▸ What you have to do
Rewrite the entries below, replacing "Image resolution" with "Screen size" wherever it occurs and keeping every other word unchanged. Do not include the pictures in your answer.

▸ Dataset
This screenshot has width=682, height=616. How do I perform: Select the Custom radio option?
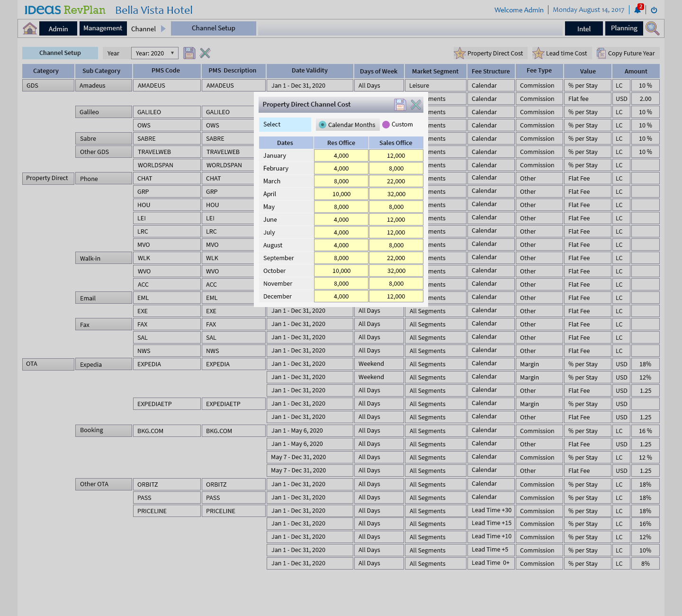[x=386, y=125]
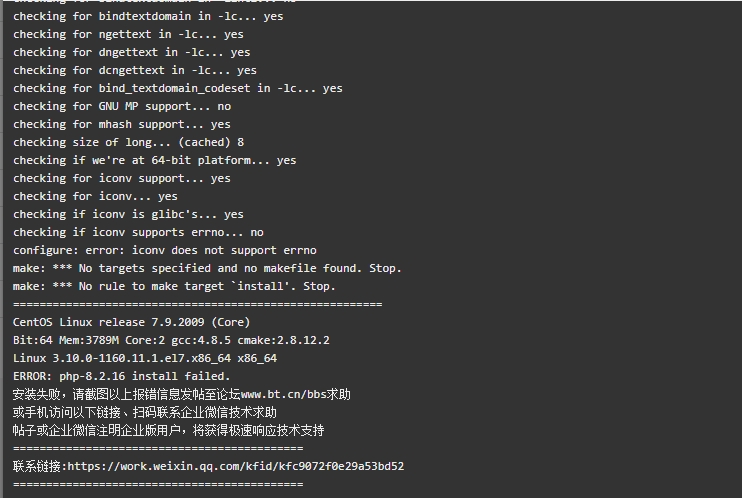Click the 'No rule to make target' line

(x=174, y=286)
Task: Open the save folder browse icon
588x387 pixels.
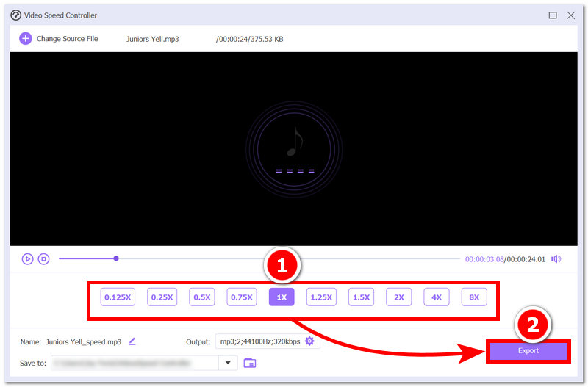Action: (250, 363)
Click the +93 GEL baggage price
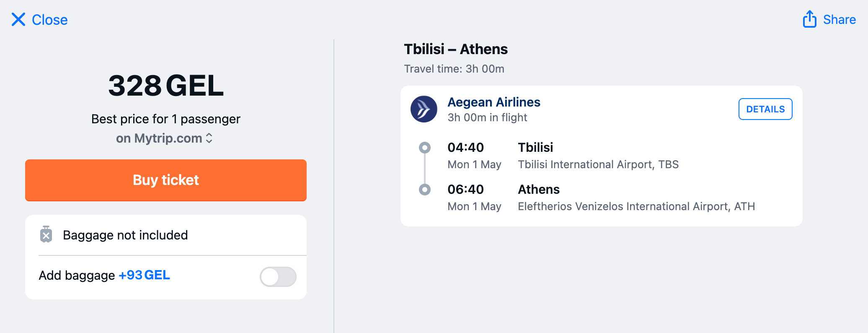The height and width of the screenshot is (333, 868). [x=144, y=275]
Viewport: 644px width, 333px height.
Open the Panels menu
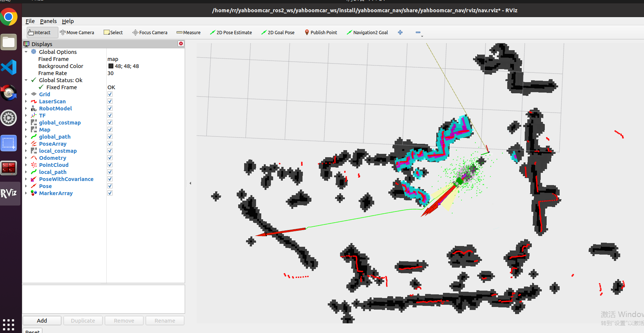[x=48, y=21]
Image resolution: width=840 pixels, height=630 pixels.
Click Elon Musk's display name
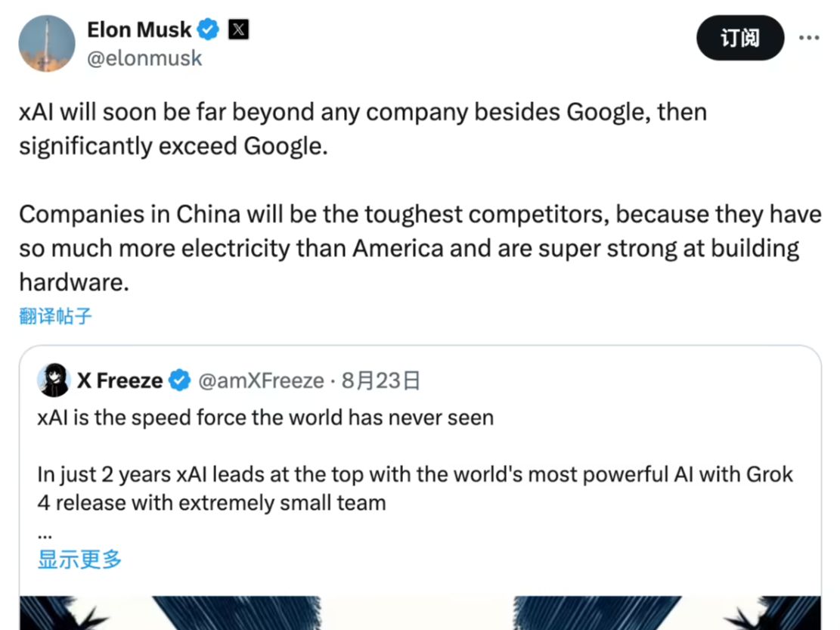[x=140, y=29]
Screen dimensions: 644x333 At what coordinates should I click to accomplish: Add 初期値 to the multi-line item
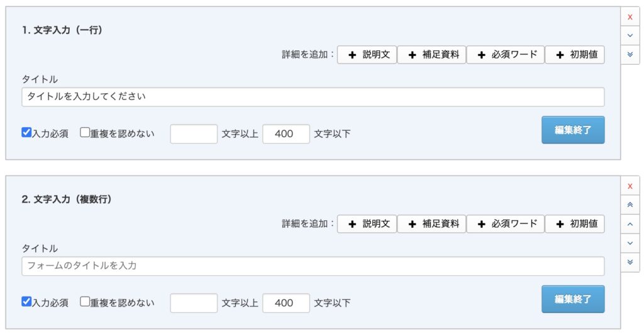[x=574, y=223]
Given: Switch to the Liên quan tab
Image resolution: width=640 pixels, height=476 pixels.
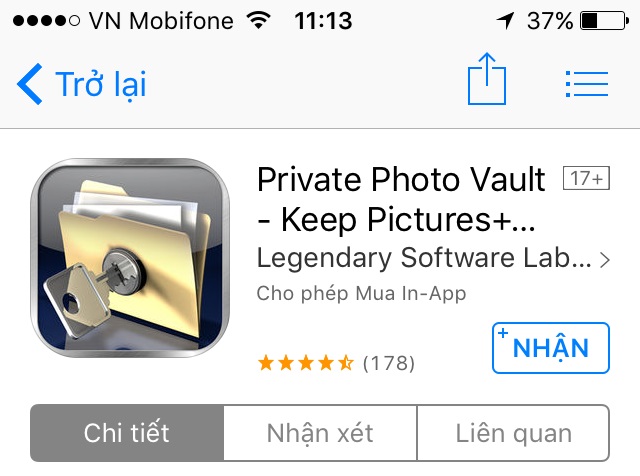Looking at the screenshot, I should point(513,433).
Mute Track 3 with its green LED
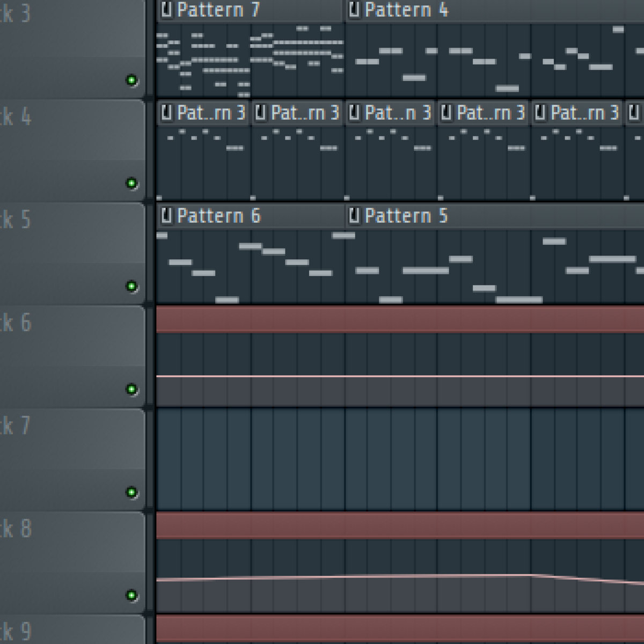 [131, 81]
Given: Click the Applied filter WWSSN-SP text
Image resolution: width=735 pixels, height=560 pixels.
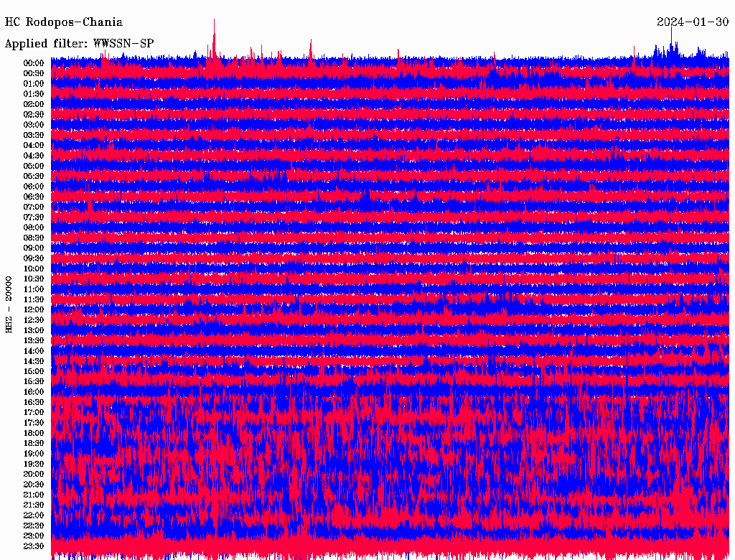Looking at the screenshot, I should click(79, 43).
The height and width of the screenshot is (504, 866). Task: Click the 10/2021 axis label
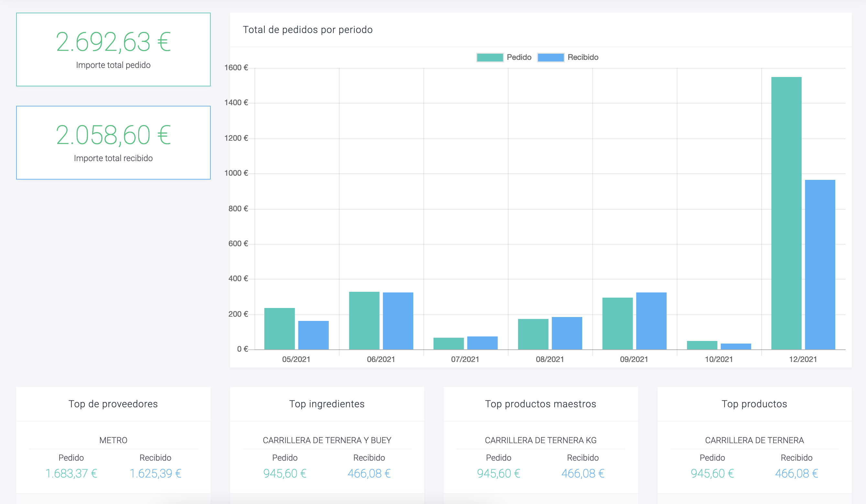coord(719,359)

▸ Solution for this problem
This screenshot has width=682, height=616. How do I perform: Select the Custom radio option?
[x=386, y=125]
Click the 'No rule to make target' line

(x=174, y=286)
Task: Open the save folder browse icon
588x387 pixels.
Action: (250, 363)
Click the +93 GEL baggage price
The height and width of the screenshot is (333, 868). [x=144, y=275]
Viewport: 644px width, 333px height.
Open the Panels menu
[x=48, y=21]
Screen size: width=840 pixels, height=630 pixels.
Click Elon Musk's display name
[x=140, y=29]
Screen dimensions: 644x333 At what coordinates should I click to accomplish: Add 初期値 to the multi-line item
[x=574, y=223]
Given: Switch to the Liên quan tab
Screen size: width=640 pixels, height=476 pixels.
Looking at the screenshot, I should point(513,433).
Mute Track 3 with its green LED
 [131, 81]
Given: Click the Applied filter WWSSN-SP text
Screen size: width=735 pixels, height=560 pixels.
Looking at the screenshot, I should click(79, 43).
The height and width of the screenshot is (504, 866). Task: Click the 10/2021 axis label
coord(719,359)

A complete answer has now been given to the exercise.